> _What you should do_: Collect each line in the material below that contains the word "aligned".

> _Working data_:

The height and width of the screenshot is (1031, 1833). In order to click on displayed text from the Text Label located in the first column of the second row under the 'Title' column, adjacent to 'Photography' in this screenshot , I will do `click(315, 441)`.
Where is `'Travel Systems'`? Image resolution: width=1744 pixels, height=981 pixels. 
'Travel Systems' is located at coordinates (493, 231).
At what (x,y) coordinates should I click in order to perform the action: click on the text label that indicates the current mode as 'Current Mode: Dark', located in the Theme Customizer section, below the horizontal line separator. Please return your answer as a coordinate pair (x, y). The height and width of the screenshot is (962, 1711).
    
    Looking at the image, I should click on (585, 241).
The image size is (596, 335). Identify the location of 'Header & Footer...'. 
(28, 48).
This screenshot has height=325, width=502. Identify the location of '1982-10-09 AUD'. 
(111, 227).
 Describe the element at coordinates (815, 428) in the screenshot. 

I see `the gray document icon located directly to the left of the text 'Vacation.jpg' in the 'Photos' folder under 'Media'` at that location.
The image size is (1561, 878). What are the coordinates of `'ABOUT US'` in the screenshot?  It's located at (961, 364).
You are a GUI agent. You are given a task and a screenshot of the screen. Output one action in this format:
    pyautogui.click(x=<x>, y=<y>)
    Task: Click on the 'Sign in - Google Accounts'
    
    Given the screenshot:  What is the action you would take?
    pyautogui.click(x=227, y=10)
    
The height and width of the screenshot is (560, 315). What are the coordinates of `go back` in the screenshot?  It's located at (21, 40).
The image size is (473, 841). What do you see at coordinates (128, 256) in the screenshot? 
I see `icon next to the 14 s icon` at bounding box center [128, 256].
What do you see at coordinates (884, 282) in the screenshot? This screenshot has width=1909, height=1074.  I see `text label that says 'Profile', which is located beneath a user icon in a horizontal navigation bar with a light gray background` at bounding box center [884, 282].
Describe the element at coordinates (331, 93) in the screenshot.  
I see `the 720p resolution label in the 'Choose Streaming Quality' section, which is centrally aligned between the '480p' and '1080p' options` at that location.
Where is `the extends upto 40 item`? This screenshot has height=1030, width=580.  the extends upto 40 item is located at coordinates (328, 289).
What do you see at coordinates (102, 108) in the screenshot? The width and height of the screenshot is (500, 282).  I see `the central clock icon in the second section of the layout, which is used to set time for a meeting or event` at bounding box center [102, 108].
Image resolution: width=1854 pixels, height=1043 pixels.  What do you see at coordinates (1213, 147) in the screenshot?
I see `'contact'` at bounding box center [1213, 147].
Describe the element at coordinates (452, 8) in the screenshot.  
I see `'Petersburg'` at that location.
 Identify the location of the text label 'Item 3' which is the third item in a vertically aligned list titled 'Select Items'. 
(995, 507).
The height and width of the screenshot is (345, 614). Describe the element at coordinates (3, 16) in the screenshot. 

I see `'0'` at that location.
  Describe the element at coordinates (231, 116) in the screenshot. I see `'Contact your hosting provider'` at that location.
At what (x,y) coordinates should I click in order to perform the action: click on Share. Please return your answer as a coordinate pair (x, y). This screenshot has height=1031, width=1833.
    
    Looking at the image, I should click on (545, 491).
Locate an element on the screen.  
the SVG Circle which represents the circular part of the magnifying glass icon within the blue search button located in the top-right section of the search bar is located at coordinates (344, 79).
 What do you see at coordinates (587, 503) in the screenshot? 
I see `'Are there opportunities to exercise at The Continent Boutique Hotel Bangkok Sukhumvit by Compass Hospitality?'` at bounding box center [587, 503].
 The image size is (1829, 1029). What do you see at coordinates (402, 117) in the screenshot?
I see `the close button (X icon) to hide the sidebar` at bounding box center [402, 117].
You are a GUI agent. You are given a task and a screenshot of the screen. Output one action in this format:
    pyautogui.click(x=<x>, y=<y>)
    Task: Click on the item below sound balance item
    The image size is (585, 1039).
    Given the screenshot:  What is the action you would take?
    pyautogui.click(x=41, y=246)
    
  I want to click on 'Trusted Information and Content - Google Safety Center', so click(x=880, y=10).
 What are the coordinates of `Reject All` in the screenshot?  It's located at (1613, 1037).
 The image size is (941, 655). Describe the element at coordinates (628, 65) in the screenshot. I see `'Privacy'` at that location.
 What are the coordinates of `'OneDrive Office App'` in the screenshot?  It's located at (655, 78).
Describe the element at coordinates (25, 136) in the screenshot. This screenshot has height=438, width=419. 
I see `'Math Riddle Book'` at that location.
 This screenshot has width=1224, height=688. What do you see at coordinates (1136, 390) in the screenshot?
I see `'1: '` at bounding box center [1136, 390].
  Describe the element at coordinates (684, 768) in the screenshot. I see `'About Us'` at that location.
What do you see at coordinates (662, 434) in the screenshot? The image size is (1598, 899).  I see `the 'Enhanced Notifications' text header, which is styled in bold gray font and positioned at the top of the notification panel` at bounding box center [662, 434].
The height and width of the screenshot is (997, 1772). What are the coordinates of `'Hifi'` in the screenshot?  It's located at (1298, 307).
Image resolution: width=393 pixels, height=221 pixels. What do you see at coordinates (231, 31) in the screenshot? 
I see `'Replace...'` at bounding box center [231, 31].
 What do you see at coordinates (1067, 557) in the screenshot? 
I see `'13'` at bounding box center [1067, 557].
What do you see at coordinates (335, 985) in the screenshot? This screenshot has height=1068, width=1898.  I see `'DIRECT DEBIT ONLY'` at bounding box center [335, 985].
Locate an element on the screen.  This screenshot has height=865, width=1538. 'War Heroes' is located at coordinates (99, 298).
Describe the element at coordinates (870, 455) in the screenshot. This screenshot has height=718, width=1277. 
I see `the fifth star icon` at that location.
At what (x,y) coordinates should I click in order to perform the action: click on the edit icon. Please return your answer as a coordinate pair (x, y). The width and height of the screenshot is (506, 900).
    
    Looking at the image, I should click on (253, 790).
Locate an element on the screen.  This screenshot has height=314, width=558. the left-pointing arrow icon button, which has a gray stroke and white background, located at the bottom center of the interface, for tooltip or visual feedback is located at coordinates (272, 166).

> _Task answer_:
I see `the 720p resolution label in the 'Choose Streaming Quality' section, which is centrally aligned between the '480p' and '1080p' options` at that location.
 Identify the location of the text label 'Item 3' which is the third item in a vertically aligned list titled 'Select Items'. 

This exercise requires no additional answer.